Devil, you are a liar, you cannot capture my destiny…

I break every agreement made between my parents and satan on my behalf…

I break every covenant formed between my enemies against me…

Every stronghold of wickedness fashioned against me, let the fire of God burn them to ashes…

Every ritual and sacrifice working against me, be neutralized…

Every evil bird delegated against me, fall down to the ground and die…

I refuse to dwell in the building constructed for me by my enemies…

I paralyze every spirit of wastage, I shall not borrow…

I command confusion and disagreement between my hardened enemies…


The aggressiveness and literal militancy with which prayer rituals are enacted and targeted against enemies suggests a somewhat total defiance to the biblical injunction that Christians should love and pray for their enemies (Matt. 5: 44f). However, to this critique, Olukoya would respond that the target of the verbal, spiritual war is the Devil (Satan) and not human beings, although Satan could also manifest through humans themselves. Thus, there is considerable use of militaristic language and imagery in the battle against Satan and his troops.[12] MFM’s extensive prayer repertoire indicate the import of invoking God, the name of Jesus, Holy Ghost, and angels in order to demolish and claim victory over Satan and its cohort. Such phrases as, ‘Fire of God’, ‘the blood of Jesus’, ‘Holy Ghost Fire’, and ‘Angels of God’ therefore assume spiritual weaponry.

The Do-It-Yourself ritual strategy of the MFM has implications for the clergy and laity. It serves as a source of spiritual empowerment to the laity in the acquisition and retention of spiritual power, and plays down on the interlocutory role of the clergy as the bridge between members and the spiritual entities. As Ayegboyin (2005) aptly remarks,

Olukoya has been able to pull a large crowd of worshippers because of his power in effective prayers and spiritual warfare. He has inculcated in the minds of the worshippers that there is a demon or two to fight in every human problem on earth. To this end, he has de-emphasized the dependence on pastors by worshippers in preference for a “do-it-yourself-prayer sessions.

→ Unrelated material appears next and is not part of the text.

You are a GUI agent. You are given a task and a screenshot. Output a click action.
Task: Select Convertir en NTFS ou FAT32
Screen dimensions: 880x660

While this tendency does not drastically diminish the role and place of the clergy, the process and ministry of personal deliverance which is emphasized by the church becomes complementary. The import of personal deliverance strategies from malevolent forces was expressed as follows:

When you understand self deliverance, you will keep yourself from being demonized; you will keep yourself healthy, physically and spiritually and be free from demonic pollution. Everyday, you will enjoy divine health and will not be spending your money on drugs and hospital bills. Sometimes, there may be no minister who is anointed and knowledgeable about deliverance to help you. Sometimes, you can be heavily attacked in your dream and the next service is about four days away. What do you do? You should never allow evil spirits to reside in your life. If you lack adequate time to do a self-deliverance in the mornings, after your quiet time, then, when you are having your bath, you could do it…Our environment is such that there are many evil spirits moving around and if you are not regularly cleaning your house, they may lodge there; your level of education not withstanding…[13]  

No situation or condition is given off to chance and contingency. Physical and spiritual problems require spiritual panacea which could be obtained through fervent prayers to the supramundane entities. They believe that all prayers are answered by these benevolent forces. Unanswered prayers are usually attributed to a number of impediments such as sin, praying without the pre-requisite faith, or if the request is not right and the subject of the prayer will not be totally favourable to the petitioner, or still if the petitioner has committed a grievous offence for which he/she has not shown repentance or an offence which will require more elaborate prayer rituals.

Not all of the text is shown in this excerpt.